Task details >>
Which lines of the material contain the word "height"? Return each of those lines in full.
━━━
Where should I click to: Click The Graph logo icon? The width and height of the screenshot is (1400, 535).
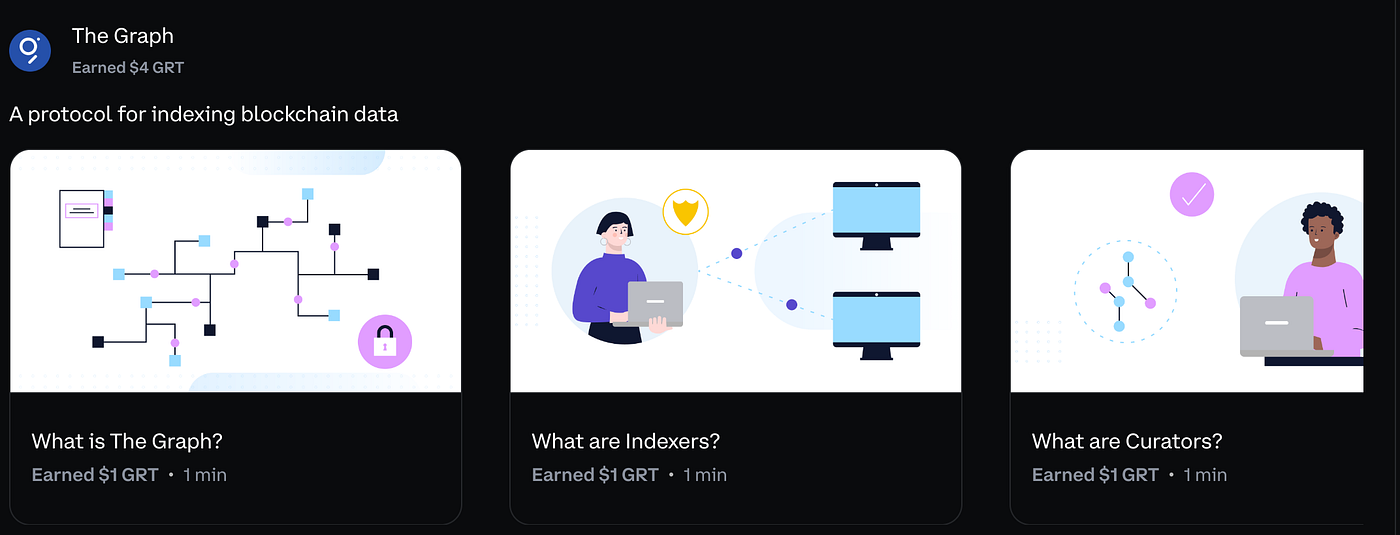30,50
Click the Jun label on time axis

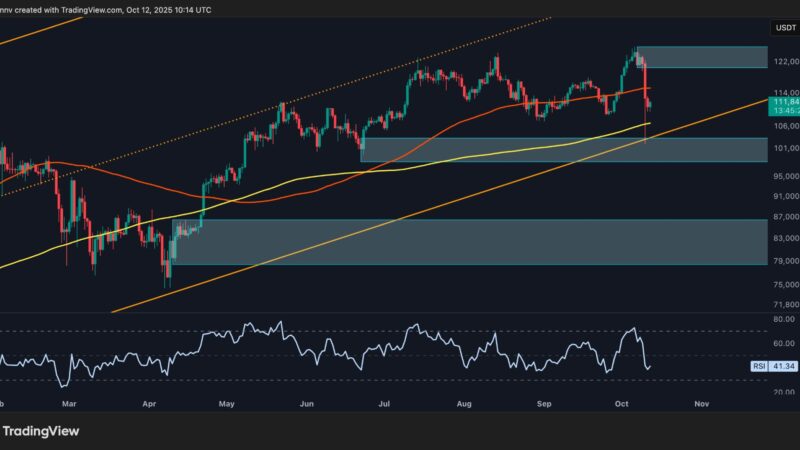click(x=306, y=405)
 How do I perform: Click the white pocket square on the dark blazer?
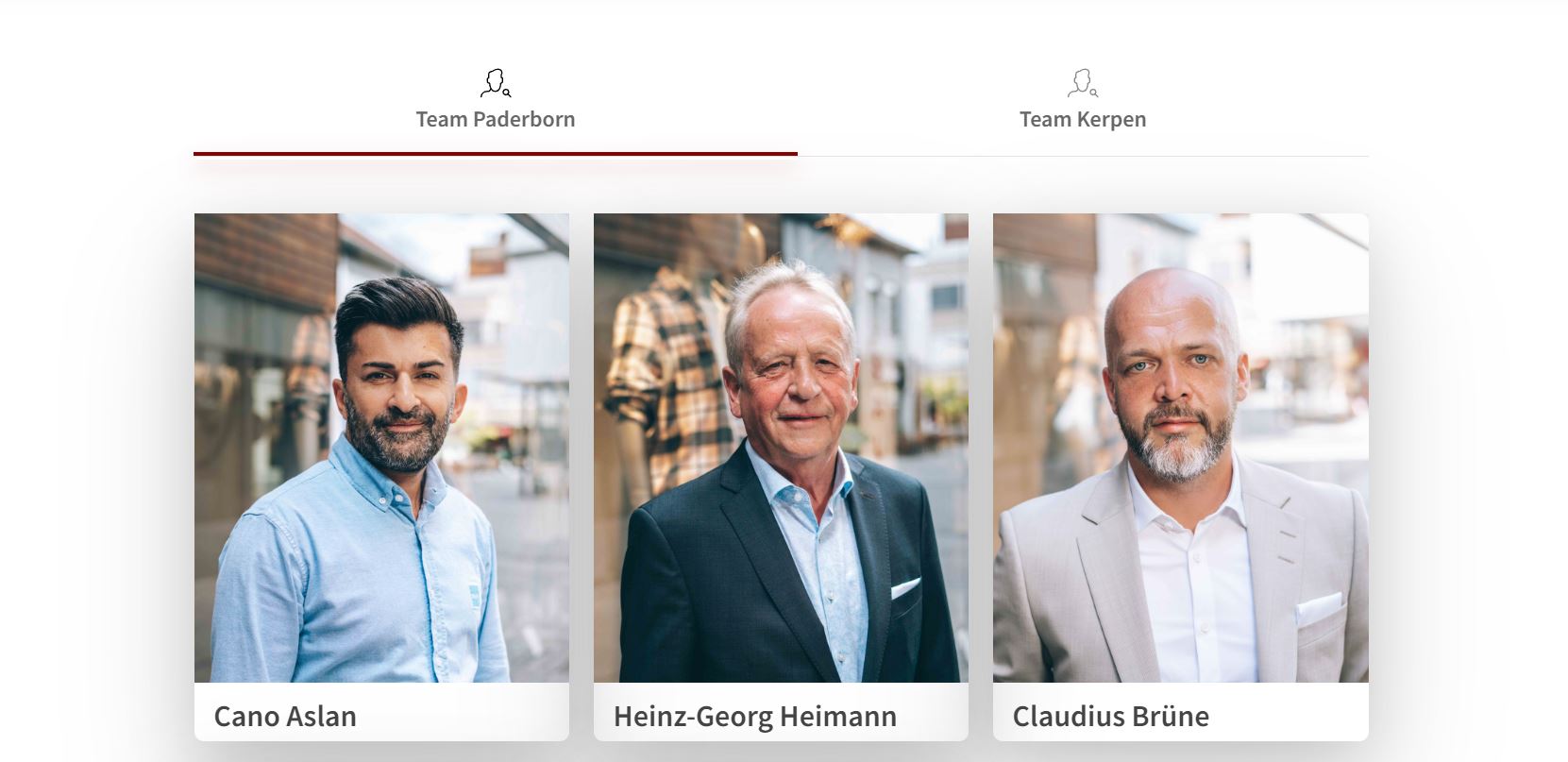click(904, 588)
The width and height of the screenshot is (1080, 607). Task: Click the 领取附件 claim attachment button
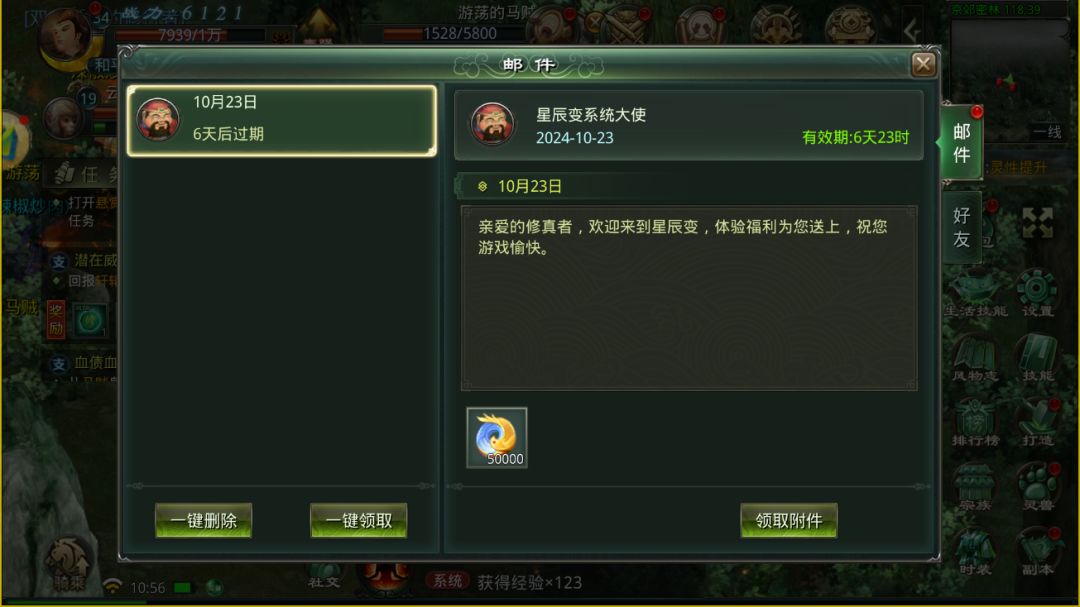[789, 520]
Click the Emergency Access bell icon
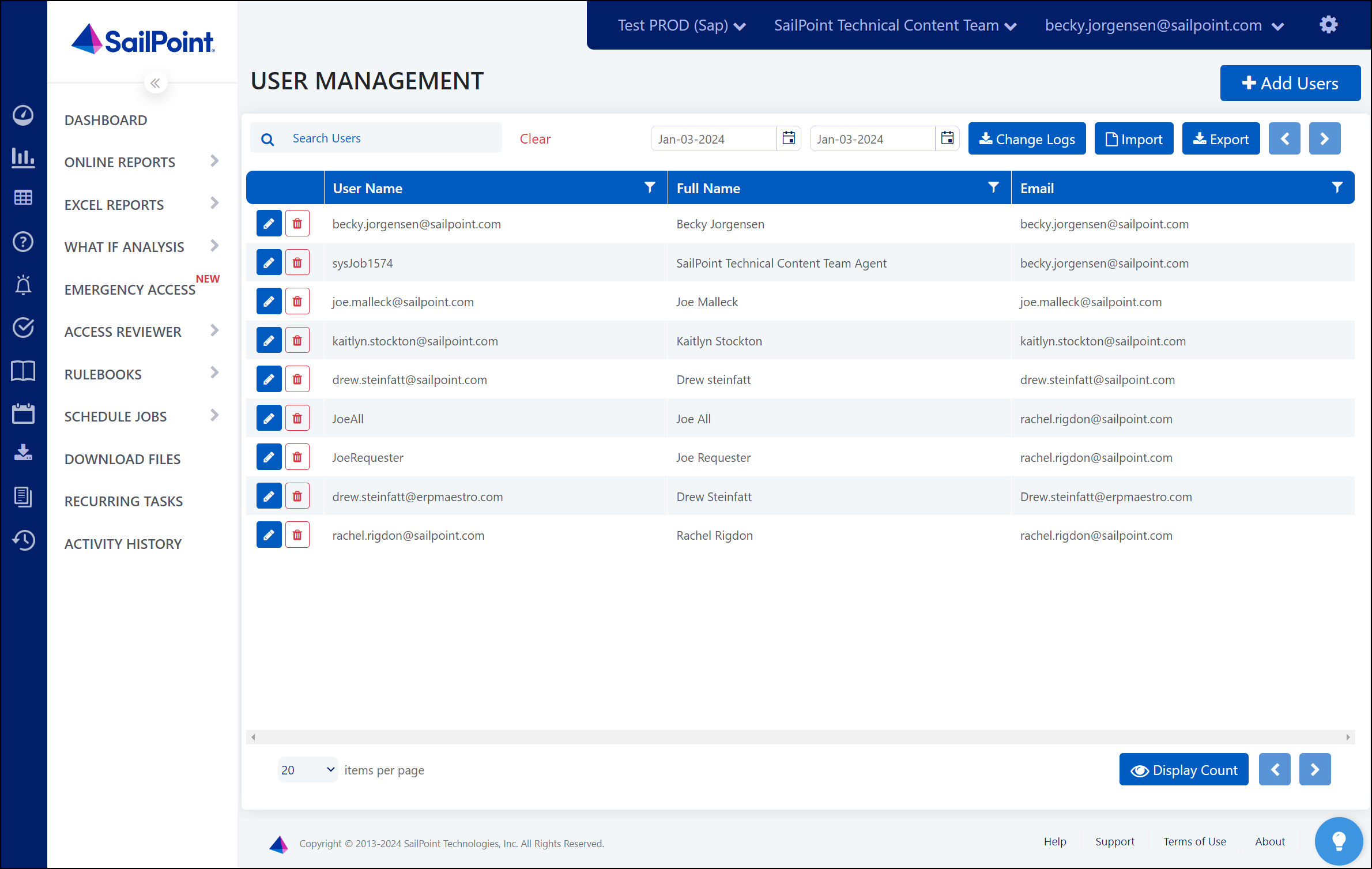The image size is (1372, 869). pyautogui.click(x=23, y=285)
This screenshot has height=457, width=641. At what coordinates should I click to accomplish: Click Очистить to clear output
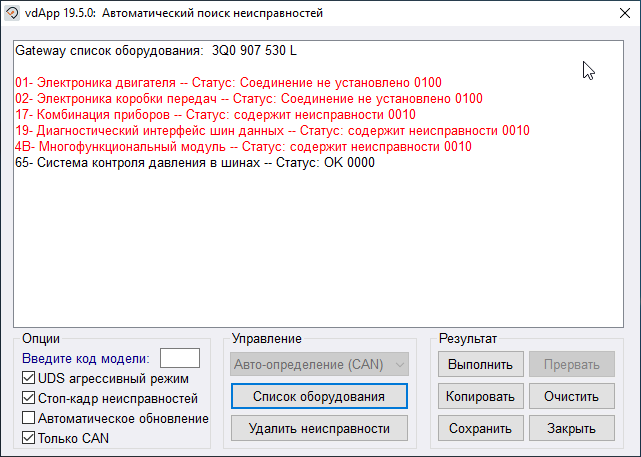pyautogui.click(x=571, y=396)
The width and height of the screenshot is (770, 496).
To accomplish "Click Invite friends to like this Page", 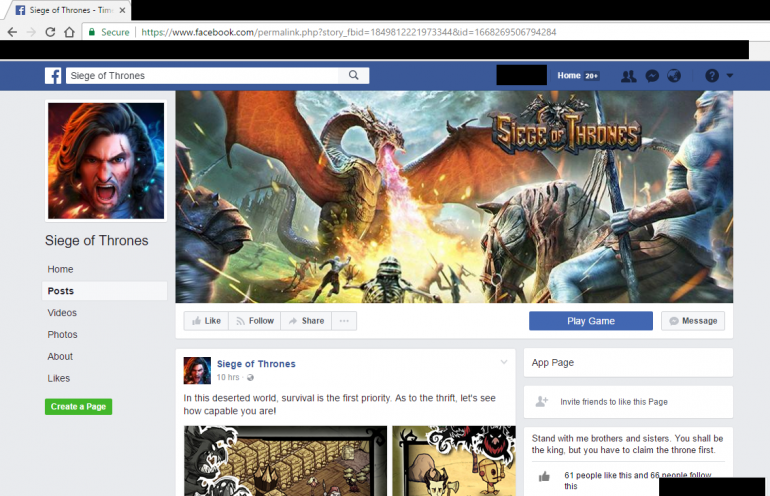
━━━
The response >>
Where should I click to: Click The Graph logo icon? The width and height of the screenshot is (1400, 535).
The width and height of the screenshot is (1080, 607). Task: Click the 领取附件 claim attachment button
This screenshot has height=457, width=641. At what coordinates should I click to accomplish: Click Очистить to clear output
The width and height of the screenshot is (770, 496).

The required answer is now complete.